WHAT YOU WILL DO.
Your response should reproduce every line of the entries that contains the word "https".
────────
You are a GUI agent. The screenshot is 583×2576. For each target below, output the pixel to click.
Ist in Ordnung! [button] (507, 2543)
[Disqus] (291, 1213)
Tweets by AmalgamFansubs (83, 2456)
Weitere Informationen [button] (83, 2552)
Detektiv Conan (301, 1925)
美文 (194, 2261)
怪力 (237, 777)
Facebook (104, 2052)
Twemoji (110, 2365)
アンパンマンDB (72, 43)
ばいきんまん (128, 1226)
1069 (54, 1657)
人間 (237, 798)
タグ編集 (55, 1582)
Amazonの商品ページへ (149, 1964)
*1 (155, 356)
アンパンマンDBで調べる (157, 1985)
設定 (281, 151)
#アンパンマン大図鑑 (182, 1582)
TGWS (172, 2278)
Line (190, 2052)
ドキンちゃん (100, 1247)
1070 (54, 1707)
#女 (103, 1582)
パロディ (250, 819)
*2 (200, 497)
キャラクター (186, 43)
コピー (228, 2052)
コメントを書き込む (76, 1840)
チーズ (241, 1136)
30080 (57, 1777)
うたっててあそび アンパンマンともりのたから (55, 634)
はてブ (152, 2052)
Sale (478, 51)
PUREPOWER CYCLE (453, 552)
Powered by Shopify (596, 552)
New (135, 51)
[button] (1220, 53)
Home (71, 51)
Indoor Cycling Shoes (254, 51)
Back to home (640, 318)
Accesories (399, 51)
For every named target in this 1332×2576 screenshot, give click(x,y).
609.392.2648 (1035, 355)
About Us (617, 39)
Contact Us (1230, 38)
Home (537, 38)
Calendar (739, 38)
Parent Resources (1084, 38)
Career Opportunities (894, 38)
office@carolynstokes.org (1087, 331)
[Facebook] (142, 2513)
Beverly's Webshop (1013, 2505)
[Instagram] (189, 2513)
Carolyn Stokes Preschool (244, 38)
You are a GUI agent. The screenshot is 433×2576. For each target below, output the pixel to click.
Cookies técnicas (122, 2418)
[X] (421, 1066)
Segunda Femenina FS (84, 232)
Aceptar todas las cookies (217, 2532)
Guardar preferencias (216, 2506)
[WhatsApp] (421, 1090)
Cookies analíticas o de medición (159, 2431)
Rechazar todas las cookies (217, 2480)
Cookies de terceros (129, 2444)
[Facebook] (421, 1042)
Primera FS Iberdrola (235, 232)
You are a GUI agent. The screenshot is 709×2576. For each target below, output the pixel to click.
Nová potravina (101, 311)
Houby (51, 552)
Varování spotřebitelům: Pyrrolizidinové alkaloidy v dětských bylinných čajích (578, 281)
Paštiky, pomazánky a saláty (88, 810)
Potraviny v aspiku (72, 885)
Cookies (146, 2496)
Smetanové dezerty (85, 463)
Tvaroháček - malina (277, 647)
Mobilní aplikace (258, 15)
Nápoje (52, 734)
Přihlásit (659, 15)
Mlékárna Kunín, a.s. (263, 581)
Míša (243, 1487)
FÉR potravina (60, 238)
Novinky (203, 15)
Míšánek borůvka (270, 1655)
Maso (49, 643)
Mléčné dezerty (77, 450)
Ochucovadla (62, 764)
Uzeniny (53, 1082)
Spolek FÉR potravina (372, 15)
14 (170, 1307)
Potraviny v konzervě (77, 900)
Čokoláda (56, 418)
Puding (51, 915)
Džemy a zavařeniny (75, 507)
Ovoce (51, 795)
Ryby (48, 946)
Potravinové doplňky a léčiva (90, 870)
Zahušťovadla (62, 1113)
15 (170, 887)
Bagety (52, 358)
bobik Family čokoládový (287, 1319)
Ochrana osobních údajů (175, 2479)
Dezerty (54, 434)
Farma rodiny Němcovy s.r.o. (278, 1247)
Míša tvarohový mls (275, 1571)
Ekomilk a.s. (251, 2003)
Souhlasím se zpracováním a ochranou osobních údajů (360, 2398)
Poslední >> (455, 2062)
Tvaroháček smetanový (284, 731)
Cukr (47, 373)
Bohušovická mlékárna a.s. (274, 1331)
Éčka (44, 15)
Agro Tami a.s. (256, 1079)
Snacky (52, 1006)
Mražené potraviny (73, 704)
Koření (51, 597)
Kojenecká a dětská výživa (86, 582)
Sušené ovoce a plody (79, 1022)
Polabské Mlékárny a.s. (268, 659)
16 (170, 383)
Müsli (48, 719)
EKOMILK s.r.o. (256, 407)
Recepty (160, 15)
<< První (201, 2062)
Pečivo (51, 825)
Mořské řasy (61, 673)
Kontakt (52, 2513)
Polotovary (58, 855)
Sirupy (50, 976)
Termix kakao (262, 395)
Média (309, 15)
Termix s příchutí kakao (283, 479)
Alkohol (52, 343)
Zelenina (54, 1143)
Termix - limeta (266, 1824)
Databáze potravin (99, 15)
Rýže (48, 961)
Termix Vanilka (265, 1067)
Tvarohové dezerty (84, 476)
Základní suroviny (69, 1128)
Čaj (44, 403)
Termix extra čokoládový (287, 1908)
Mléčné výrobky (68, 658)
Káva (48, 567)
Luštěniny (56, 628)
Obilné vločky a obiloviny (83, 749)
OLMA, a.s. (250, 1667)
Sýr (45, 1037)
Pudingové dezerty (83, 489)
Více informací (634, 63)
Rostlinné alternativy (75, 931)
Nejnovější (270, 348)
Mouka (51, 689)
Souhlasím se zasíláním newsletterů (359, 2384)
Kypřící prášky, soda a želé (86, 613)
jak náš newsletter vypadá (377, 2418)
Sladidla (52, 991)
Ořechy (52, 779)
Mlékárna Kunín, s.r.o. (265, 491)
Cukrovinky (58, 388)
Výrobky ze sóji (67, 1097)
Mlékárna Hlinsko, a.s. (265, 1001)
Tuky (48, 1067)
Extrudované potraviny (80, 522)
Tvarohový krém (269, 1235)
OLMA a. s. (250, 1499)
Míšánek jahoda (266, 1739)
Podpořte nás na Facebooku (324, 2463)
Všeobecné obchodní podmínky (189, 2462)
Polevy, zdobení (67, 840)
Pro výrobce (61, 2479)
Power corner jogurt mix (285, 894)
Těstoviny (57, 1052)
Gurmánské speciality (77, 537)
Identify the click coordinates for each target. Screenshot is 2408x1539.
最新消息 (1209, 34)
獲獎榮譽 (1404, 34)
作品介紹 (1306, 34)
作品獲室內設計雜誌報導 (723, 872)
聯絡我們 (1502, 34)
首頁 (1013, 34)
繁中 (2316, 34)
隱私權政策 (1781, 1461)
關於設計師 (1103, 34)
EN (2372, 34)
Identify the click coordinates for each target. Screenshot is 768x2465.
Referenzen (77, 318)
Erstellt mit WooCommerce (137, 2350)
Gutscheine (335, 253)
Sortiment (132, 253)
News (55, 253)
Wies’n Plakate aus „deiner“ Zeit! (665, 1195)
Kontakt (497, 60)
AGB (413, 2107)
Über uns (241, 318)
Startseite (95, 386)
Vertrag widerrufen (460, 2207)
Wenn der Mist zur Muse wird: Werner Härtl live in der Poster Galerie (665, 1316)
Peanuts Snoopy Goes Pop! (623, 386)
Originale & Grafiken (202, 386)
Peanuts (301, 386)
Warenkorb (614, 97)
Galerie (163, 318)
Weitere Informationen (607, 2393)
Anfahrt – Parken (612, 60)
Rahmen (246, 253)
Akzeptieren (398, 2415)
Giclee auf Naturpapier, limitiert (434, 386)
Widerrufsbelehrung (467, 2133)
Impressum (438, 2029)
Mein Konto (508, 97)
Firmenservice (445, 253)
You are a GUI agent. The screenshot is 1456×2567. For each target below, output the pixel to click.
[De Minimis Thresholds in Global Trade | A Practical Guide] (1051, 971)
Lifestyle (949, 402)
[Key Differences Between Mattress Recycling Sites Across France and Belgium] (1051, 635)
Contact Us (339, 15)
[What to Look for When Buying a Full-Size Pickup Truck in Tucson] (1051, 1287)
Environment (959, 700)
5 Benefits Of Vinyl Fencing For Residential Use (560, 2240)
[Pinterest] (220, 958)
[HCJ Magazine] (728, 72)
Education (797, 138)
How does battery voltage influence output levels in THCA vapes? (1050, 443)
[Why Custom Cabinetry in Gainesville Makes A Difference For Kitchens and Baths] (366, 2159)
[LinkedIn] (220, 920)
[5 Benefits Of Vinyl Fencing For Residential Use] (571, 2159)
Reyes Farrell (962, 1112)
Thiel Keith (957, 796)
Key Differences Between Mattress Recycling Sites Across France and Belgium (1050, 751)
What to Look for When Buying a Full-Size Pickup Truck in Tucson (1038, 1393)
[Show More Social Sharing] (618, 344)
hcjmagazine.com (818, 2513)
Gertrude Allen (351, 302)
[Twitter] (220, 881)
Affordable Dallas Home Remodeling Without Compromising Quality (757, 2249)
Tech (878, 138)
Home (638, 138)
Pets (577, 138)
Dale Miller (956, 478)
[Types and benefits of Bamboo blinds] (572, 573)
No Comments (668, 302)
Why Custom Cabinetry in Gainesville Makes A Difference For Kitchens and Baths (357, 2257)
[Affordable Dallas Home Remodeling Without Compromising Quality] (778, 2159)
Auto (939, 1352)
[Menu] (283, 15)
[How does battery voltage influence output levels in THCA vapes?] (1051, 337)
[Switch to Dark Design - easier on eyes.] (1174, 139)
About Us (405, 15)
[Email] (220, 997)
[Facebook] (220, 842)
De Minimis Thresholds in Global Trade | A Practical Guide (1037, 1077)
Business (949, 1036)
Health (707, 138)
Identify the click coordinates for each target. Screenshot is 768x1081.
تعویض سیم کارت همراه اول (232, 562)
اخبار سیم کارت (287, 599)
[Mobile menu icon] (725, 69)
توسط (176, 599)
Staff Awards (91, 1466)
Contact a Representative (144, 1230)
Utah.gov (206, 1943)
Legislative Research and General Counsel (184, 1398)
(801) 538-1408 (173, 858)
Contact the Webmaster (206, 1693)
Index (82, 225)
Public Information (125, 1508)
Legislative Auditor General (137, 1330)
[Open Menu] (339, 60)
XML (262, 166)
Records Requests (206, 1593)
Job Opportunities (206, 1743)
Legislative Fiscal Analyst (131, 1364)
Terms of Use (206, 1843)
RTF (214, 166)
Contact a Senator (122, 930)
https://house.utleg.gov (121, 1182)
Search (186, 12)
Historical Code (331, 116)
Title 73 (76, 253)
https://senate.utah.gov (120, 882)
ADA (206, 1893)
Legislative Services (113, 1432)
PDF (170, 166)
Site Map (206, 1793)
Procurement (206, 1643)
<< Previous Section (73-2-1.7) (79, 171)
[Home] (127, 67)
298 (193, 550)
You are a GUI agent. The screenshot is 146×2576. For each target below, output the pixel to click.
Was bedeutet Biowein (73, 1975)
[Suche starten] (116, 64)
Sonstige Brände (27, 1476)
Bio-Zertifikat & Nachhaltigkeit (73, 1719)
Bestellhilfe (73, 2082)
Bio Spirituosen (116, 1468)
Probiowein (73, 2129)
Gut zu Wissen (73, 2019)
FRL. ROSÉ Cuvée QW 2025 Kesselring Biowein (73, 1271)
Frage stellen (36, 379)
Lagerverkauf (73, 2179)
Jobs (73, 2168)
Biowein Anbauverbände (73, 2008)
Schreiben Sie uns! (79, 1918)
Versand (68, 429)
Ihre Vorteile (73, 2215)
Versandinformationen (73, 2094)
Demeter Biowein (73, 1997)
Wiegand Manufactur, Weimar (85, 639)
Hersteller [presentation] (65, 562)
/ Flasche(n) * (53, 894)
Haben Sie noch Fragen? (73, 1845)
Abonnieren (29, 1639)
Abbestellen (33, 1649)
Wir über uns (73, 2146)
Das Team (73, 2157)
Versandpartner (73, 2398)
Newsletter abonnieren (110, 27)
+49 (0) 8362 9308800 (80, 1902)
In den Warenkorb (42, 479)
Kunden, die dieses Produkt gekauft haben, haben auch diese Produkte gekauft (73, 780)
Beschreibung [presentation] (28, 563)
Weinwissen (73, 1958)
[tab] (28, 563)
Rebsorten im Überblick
────────
SOLUTION FOR THIS TASK.
https://house.utleg.gov (121, 1182)
https://senate.utah.gov (120, 882)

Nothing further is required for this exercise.